In Bioconductor 3.19, ontoProc can work with OWL RDF/XML serializations of ontologies, via the owlready2 python modules.
The owl2cache
function retrieves OWL from a URL or file
and places it in a cache to avoid repetitious retrievals. The
default cache is the one defined by BiocFileCache::BiocFileCache()
.
Here we work with the cell ontology. setup_entities2
will use basilisk
to acquire
owlready2 python modules that parse the OWL and produce an ontology_index
instance
(defined in CRAN package ontologyIndex).
library(ontoProc)
clont_path = owl2cache(url="http://purl.obolibrary.org/obo/cl.owl")

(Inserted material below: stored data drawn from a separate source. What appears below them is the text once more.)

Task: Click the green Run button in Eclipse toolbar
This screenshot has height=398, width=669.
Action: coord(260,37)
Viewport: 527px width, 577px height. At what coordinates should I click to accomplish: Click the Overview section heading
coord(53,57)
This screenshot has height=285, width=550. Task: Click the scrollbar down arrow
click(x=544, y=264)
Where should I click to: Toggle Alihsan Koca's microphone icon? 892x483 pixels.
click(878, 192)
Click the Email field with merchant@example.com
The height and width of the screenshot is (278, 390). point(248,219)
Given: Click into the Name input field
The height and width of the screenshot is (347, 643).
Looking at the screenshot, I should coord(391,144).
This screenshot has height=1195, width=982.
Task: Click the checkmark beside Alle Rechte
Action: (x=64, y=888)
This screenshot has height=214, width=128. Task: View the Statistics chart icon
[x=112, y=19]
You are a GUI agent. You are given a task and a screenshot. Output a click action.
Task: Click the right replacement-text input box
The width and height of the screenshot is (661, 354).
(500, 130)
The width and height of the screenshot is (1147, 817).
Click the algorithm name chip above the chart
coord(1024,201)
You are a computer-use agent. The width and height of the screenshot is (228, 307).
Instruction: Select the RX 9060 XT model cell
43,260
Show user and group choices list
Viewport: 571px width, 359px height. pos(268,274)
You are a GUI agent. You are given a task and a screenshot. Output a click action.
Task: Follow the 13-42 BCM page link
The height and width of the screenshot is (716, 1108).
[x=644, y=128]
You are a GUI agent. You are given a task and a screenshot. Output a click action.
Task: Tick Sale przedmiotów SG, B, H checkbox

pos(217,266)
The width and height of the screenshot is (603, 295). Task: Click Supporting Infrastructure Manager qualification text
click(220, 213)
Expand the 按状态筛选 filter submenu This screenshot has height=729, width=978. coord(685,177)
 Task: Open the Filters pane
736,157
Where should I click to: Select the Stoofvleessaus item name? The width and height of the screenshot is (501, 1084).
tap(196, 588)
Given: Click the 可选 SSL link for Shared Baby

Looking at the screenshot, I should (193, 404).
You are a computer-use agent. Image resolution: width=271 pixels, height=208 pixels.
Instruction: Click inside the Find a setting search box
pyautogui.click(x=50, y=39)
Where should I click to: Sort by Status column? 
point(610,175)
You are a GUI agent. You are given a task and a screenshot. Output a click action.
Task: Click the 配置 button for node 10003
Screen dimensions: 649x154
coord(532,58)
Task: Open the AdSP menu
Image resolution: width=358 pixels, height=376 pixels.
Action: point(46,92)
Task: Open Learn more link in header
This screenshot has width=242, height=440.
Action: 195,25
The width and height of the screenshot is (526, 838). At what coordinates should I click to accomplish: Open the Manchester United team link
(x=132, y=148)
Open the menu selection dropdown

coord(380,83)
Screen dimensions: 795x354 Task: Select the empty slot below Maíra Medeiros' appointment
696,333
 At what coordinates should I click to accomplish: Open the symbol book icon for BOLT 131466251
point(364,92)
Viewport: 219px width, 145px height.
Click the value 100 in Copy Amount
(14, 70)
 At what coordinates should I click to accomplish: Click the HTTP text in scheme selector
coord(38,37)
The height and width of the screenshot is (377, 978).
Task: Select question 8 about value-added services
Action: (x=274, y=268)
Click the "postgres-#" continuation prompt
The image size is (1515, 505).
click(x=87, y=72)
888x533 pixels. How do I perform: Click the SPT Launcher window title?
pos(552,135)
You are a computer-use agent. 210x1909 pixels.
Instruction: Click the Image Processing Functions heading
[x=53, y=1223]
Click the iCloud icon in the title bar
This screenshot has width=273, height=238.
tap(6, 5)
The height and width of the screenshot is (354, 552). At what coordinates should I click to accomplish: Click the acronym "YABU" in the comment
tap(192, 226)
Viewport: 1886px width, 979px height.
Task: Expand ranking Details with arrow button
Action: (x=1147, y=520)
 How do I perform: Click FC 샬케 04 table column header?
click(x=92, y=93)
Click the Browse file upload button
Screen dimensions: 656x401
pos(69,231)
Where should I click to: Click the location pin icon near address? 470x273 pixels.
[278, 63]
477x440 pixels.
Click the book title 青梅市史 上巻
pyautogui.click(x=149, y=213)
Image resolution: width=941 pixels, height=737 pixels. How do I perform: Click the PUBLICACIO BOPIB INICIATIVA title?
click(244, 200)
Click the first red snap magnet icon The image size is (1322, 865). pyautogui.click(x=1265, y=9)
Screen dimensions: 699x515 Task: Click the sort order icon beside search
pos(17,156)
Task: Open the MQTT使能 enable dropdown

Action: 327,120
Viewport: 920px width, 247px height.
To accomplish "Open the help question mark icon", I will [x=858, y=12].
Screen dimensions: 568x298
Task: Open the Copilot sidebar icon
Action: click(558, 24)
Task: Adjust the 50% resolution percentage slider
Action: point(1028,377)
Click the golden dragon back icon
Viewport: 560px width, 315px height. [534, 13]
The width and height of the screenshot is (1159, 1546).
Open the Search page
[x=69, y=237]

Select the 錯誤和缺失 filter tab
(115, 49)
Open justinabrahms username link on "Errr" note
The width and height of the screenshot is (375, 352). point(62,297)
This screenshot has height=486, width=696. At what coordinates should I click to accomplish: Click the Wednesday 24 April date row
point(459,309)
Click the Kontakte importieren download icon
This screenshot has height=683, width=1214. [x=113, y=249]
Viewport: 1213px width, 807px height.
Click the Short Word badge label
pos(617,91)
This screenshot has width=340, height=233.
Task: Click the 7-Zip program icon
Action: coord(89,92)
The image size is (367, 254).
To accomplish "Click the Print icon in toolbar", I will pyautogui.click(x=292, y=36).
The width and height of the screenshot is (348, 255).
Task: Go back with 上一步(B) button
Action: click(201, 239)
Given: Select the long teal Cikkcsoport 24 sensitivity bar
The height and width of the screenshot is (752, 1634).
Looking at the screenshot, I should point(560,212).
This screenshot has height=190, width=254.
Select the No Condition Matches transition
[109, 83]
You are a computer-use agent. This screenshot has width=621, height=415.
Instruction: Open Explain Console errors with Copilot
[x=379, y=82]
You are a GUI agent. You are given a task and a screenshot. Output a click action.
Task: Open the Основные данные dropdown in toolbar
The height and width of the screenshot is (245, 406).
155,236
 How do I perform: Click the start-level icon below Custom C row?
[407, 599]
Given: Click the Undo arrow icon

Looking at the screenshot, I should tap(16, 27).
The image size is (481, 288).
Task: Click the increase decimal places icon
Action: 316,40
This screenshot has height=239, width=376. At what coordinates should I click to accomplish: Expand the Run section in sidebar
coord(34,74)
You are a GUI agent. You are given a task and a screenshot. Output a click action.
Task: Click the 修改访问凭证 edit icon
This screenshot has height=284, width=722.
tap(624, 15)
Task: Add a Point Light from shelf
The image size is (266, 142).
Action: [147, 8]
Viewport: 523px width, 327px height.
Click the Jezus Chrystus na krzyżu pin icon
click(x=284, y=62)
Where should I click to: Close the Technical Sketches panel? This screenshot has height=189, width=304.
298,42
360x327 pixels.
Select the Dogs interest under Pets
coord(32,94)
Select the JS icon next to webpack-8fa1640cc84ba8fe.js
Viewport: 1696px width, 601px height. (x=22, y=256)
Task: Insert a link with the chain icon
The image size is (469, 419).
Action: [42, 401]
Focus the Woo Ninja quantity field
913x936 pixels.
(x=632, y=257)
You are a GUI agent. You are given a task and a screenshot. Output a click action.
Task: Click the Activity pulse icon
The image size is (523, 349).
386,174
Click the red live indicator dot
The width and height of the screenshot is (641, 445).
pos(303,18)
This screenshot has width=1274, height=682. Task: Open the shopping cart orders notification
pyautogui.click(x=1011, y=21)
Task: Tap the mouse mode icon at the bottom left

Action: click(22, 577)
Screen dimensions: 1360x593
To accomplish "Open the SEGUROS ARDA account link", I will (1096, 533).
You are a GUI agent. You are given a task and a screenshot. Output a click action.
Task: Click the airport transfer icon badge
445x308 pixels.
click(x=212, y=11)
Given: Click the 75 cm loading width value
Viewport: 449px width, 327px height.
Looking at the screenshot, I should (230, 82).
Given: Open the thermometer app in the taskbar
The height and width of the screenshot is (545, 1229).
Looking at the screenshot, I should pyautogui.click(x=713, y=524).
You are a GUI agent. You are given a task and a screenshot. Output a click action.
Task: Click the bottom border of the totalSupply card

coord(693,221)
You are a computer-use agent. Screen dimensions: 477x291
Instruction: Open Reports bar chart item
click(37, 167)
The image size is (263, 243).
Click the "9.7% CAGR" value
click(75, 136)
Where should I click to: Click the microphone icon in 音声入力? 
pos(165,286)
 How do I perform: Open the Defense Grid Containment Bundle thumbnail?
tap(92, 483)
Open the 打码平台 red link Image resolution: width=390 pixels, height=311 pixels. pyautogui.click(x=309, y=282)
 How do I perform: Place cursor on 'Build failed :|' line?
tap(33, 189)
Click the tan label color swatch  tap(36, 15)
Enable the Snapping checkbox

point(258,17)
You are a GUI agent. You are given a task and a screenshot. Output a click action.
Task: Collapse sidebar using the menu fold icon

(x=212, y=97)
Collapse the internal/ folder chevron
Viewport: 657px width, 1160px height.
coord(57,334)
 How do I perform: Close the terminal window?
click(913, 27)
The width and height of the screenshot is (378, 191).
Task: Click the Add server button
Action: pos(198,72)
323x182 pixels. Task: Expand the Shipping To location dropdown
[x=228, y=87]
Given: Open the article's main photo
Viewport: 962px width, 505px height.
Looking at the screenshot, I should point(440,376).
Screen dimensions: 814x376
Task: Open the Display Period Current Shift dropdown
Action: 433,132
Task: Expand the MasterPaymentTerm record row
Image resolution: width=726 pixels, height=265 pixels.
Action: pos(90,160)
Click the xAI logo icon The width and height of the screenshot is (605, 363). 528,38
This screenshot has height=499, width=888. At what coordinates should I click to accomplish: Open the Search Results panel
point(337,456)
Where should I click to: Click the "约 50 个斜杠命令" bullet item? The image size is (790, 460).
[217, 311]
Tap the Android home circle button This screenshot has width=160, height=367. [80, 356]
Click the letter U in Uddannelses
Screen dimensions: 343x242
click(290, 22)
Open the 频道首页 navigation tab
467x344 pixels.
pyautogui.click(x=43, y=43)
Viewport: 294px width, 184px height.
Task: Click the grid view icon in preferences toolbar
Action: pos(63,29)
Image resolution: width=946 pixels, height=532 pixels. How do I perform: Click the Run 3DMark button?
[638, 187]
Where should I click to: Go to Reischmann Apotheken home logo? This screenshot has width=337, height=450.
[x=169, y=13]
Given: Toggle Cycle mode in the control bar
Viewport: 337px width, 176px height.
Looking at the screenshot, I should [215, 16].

cle = setup_entities2(clont_path)
cle
## Ontology with 16430 terms
##
## Properties:
## id: character
## name: character
## parents: list
## children: list
## ancestors: list
## obsolete: logical
## Roots:
## BFO_0000003 - NA
## BFO_0000002 - NA
## BFO_0000004 - NA
## GO_0050878 - regulation of body fluid levels
## BFO_0000040 - NA
## GO_0010817 - regulation of hormone levels
## BFO_0000015 - NA
## UBERON_0001062 - anatomical entity
## UBERON_0000000 - processual entity
## BFO_0000020 - NA
## ... 400 more
The usual plotting approach works.
We’ll obtain and ad hoc selection of 15 UBERON term names and visualize the hierarchy.
## resource BFC989 already in cache from http://purl.obolibrary.org/obo/hp.owl
hpents = setup_entities2(hpont_path)
kp = grep("UBER", names(hpents$name), value=TRUE)[21:30]
onto_plot2(hpents, kp)
The prefixes of class names in the ontology give a sense of its scope.
##
## [,1]
## BFO 11
## CHEBI 1849
## CL 1151
## GO 2563
## HP 19434
## HsapDv 12
## MPATH 75
## NBO 64
## PATO 567
## PR 206
## RO 1
## UBERON 5605
To characterize human phenotypes ontologically, CL, GO, CHEBI, and UBERON play significant roles.